Com o passar dos dias, Martin está ficando mais forte e começa a juntar as peças. “Só agora percebo o que realmente me aconteceu”, confidencia-nos ao telefone. Ele se considera muito sortudo e expressa sua gratidão à equipe de enfermagem que cuidou dele na Suíça e na França. “Agradeço também aos políticos por seus esforços para facilitar a transferência de pacientes entre países”, diz ele.

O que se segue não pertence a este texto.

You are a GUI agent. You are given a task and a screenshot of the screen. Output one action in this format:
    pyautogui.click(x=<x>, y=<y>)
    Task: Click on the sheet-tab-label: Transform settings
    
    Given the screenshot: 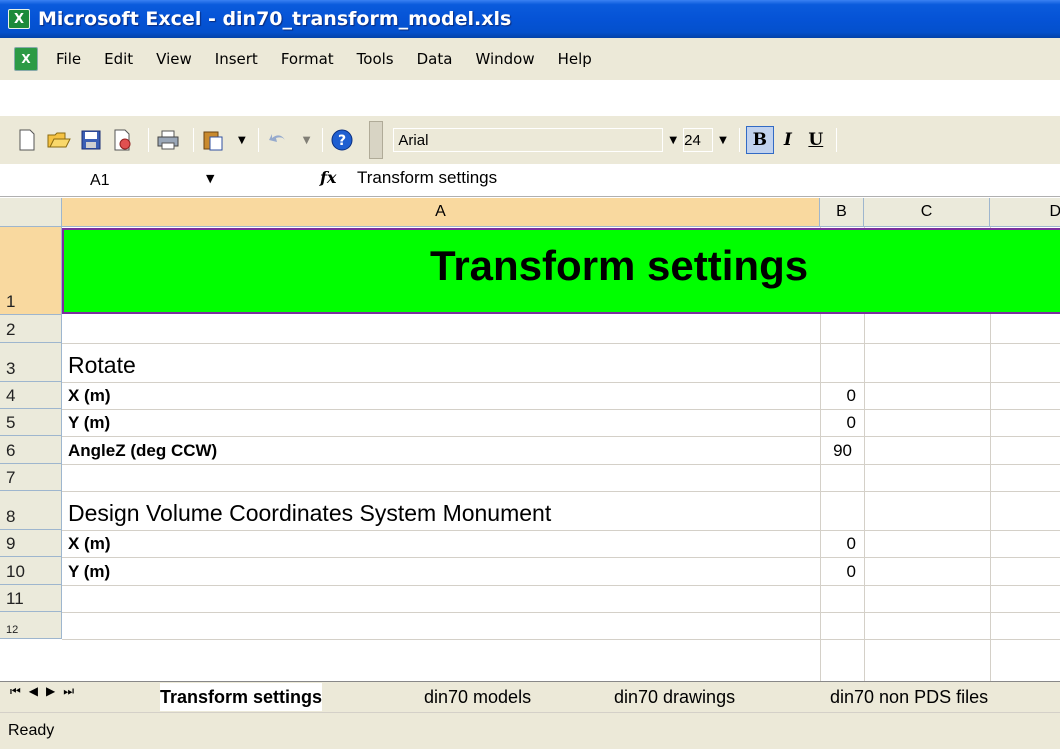 What is the action you would take?
    pyautogui.click(x=242, y=696)
    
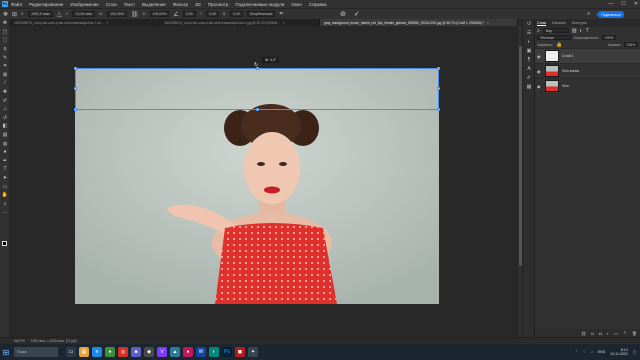  Describe the element at coordinates (616, 334) in the screenshot. I see `new-group-icon: ▭` at that location.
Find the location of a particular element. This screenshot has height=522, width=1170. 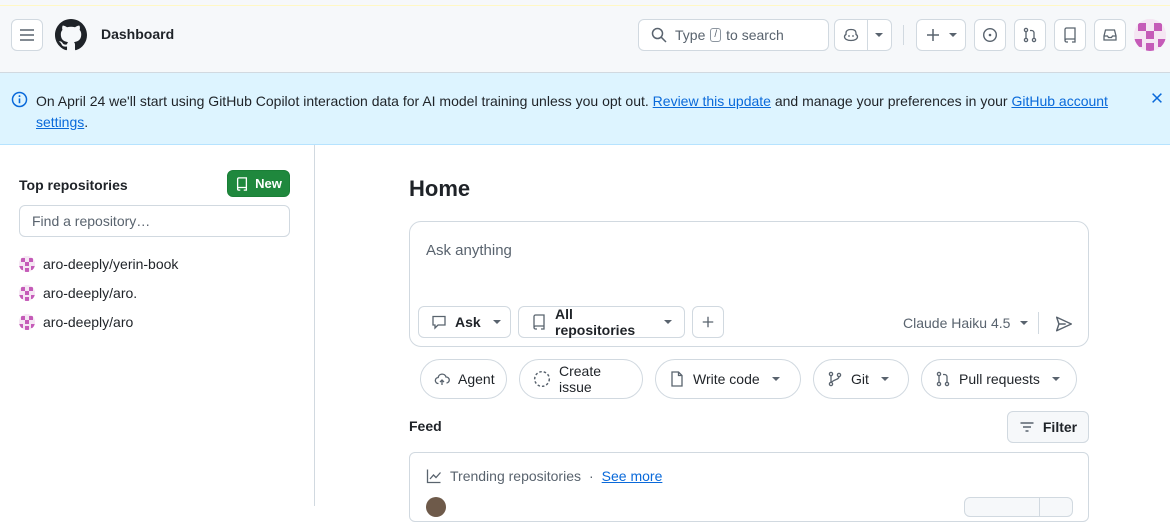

“É um sono profundo. Eu disse a mim mesmo que aqueles que morreram depois de serem colocados em coma não perceberam nada”. Jean-Paul Martin
A solidão
Fisicamente, Jean-Paul Martin está melhor, mas sente-se só. No último mês, ele tem permanecido completamente isolado para evitar o risco de infectar outras pessoas. Ele só vê os cuidadores atrás de suas máscaras protetoras. “Tenho muitas saudades das relações humanas”.
Embora ele possa falar com sua família por videoconferência graças aos tablets fornecidos pelo hospital, mas isso dificilmente substitui a conversa presencial. “Nós nos ouvimos, nos vemos, mas já faz mais de um mês que não nos abraçamos”, diz Jean-Paul Martin. Enquanto espera para se reunir com sua esposa, sua filha e seu neto, ele planeja voltar para casa e já sonha em poder caminhar novamente na natureza.
A natureza
Na conversa, a palavra natureza surge com freqüência. Jean-Paul Martin está próximo a ela. Ele dedica seu tempo livre à sua proteção, como membro do Club Vosgien. É também ela, a natureza, “que quis que eu ainda estivesse aqui”. Em tempos de crise, “a natureza nos lembra que não estamos acima dela, que um vírus pode virar tudo de cabeça para baixo, nossas vidas, nossas relações, nossa economia”.
Encontrar seus entes queridos, continuar cuidando de sua mãe de 88 anos, cara caminhar novamente ao longo das trilhas ele ajuda a marcar. É assim que Jean-Paul Martin imagina seu retorno à normalidade. “Vou aproveitar ainda mais a vida. Há claro algumas preocupações diárias, mas não vale a pena fazer delas uma montanha”.